**EXCERPT PROVIDED**
[Start of Attachment]
Delys said service providers need to be educated so they understand that “sexuality is important to everybody. It’s differently important to older people. It means your body is working. You feel good about yourself”.
As a sexuality researcher and educator, I meet lots of inspiring older people like Delys and I get to hear stories about their sexual lives. Some of the most amazing people I have ever met are older LGBTI people. They have lived extraordinary lives and have powerful stories.
Some of these individuals have become more visible since the development of a National LGBTI Ageing and Aged Care Strategy. I discussed this with Noel Tovey, an indigenous gay man in his eighties who launched the national strategy back in 2013. I asked Noel what he thought sexuality means to older people and what has changed. He said:
“Sexuality is very important to older people, I think. Some older people have been in the closet for years and have just recently come out. A lot more people will come out because it’s easier to be gay now. There will be more older people who will be willing to admit they are gay and that they’ve been in a gay relationship for a number of years. I know a man, he and his partner have been together for more than 50 years and he still refers to his partner as his roommate. For older people, sexuality is their life. What could be more positive than somebody who has lived with the same person for more than 50 years?”
Noel said that the importance of sexuality in the lives of older people might be missed by younger folk who think sexuality is lost with age. And that they need to understand that “older people don’t lose their sexual drive, it changes but you don’t lose it”.
In order to address this Noel said service providers “really need to understand homosexuality. Otherwise if they can’t treat an older gay person honestly, how do they expect to provide care for the older person?”
In 2015, Noel was made a Member of the Order of Australia (AM) for significant service to the performing arts and Indigenous performers, and as an advocate for the LGBTI communities.
Recognition of older LGBTI people by service providers can transform their quality of life. In 2008 I worked on a project that documented the experiences of older LGBTI people accessing aged care services. One of the most heart-warming stories in the project report was told by Nancy, a 79-year-old trans woman living in residential aged care. Nancy had experienced transphobic discrimination all her life and had been rejected by her family. An extraordinary aspect of Nancy’s story was how service providers empowered her to live the life she wanted to live.
Nancy was very particular about her appearance and when she lost capacity to maintain her appearance herself, staff stepped in to support her. When Nancy was vilified by other residents, staff protected her.
When Nancy was not allowed to see her dying husband, staff advocated for her and when she was not allowed information about his burial, staff spent a year searching for his grave so she could visit.
Nancy’s story highlights the power of aged-care service providers to make a difference to the lives of older people. Now, 25 years on from my experiences as a nurse unit manager, we have made significant gains in terms of recognising older people’s sexuality. I expect that the next 25 years will see a sexual revolution in the way that older people are perceived. Older people will increasingly assert their sexual rights and those of us that are not yet old will breathe a sigh of relief knowing we will be able to continue exploring our sexual selves and the changes that come with age.
Dr Catherine Barrett coordinates a sexual health and ageing program at the Australian Research Centre in Sex, Health and Society at La Trobe University in Melbourne.
[End of Attachment]
**LISTED ENTRIES**
[Start of Attachment]
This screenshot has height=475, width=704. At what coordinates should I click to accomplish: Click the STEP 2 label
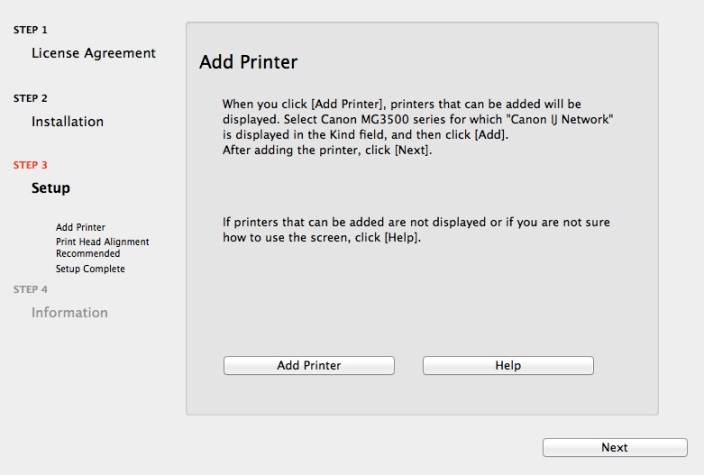click(x=31, y=99)
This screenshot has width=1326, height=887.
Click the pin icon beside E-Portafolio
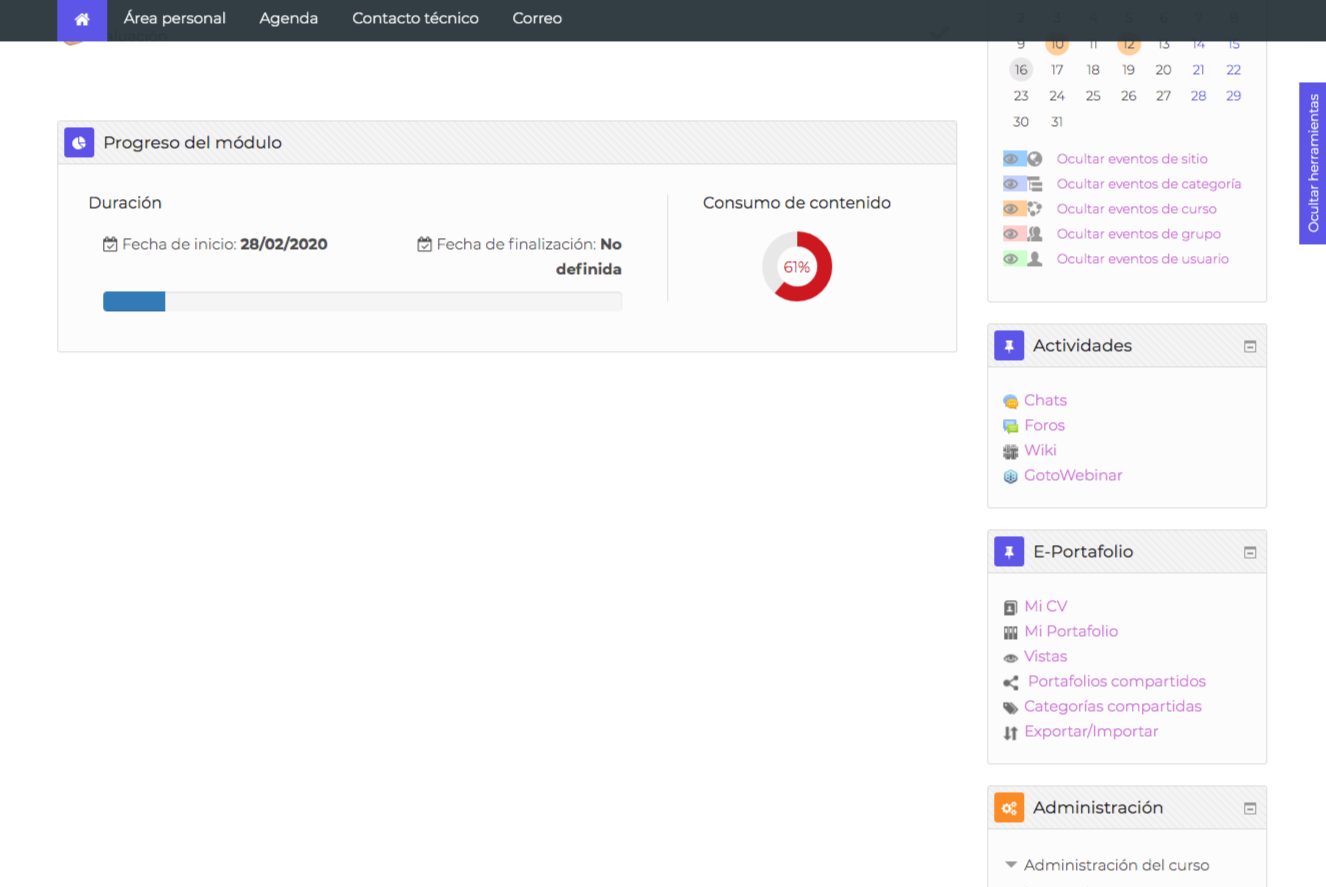(x=1009, y=552)
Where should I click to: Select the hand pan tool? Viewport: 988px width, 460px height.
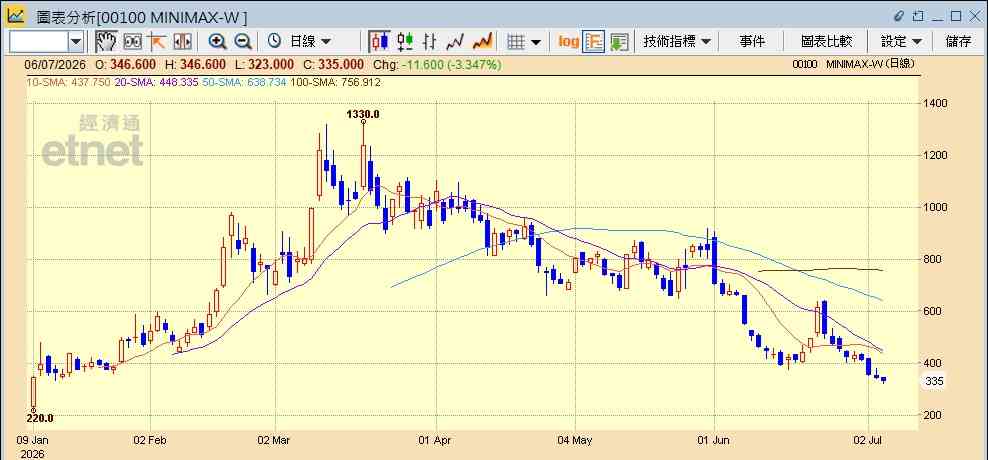106,42
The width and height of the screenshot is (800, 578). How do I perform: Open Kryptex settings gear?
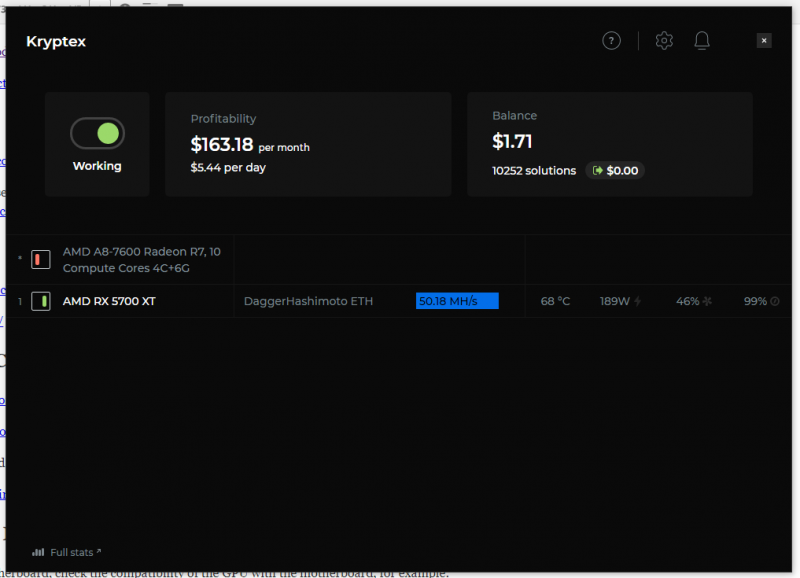pos(664,41)
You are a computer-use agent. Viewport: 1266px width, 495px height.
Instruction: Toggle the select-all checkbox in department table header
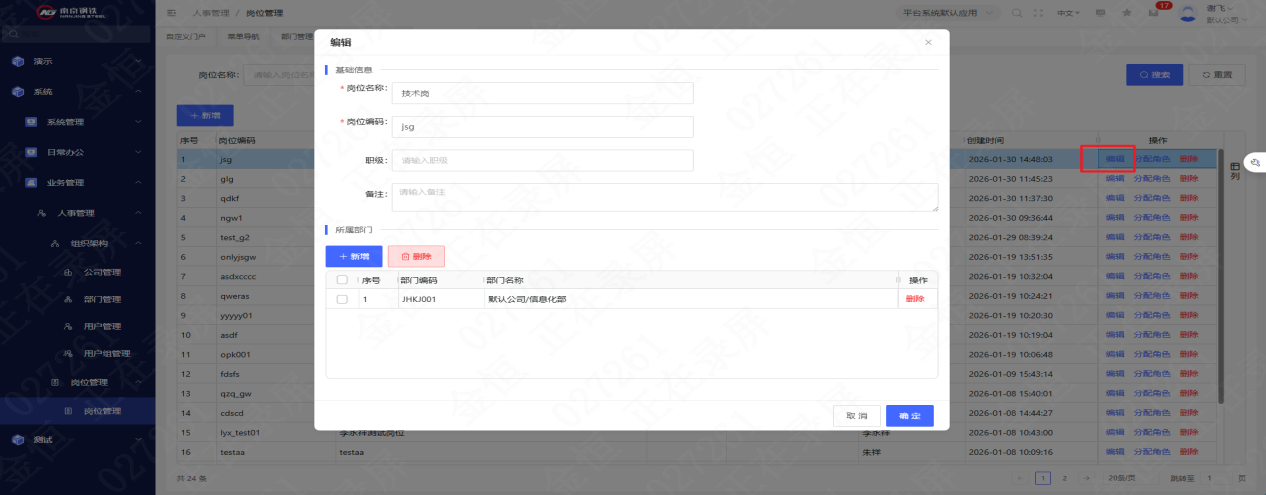click(342, 280)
[End of Attachment]
**WORK INSTRUCTIONS**
- 1) Translate this sentence from the excerpt on sexuality and older people into Spanish: "Recognition of older LGBTI people by service providers can transform their quality of life."
- 2) Reproduce the part of the excerpt on sexuality and older people from "Nancy’s story highlights" up to and including "University in Melbourne.".

**TASK RESULTS**
- 1) El reconocimiento de las personas LGBTI mayores por parte de los proveedores de servicios puede transformar su calidad de vida.

- 2)
Nancy’s story highlights the power of aged-care service providers to make a difference to the lives of older people. Now, 25 years on from my experiences as a nurse unit manager, we have made significant gains in terms of recognising older people’s sexuality. I expect that the next 25 years will see a sexual revolution in the way that older people are perceived. Older people will increasingly assert their sexual rights and those of us that are not yet old will breathe a sigh of relief knowing we will be able to continue exploring our sexual selves and the changes that come with age.
Dr Catherine Barrett coordinates a sexual health and ageing program at the Australian Research Centre in Sex, Health and Society at La Trobe University in Melbourne.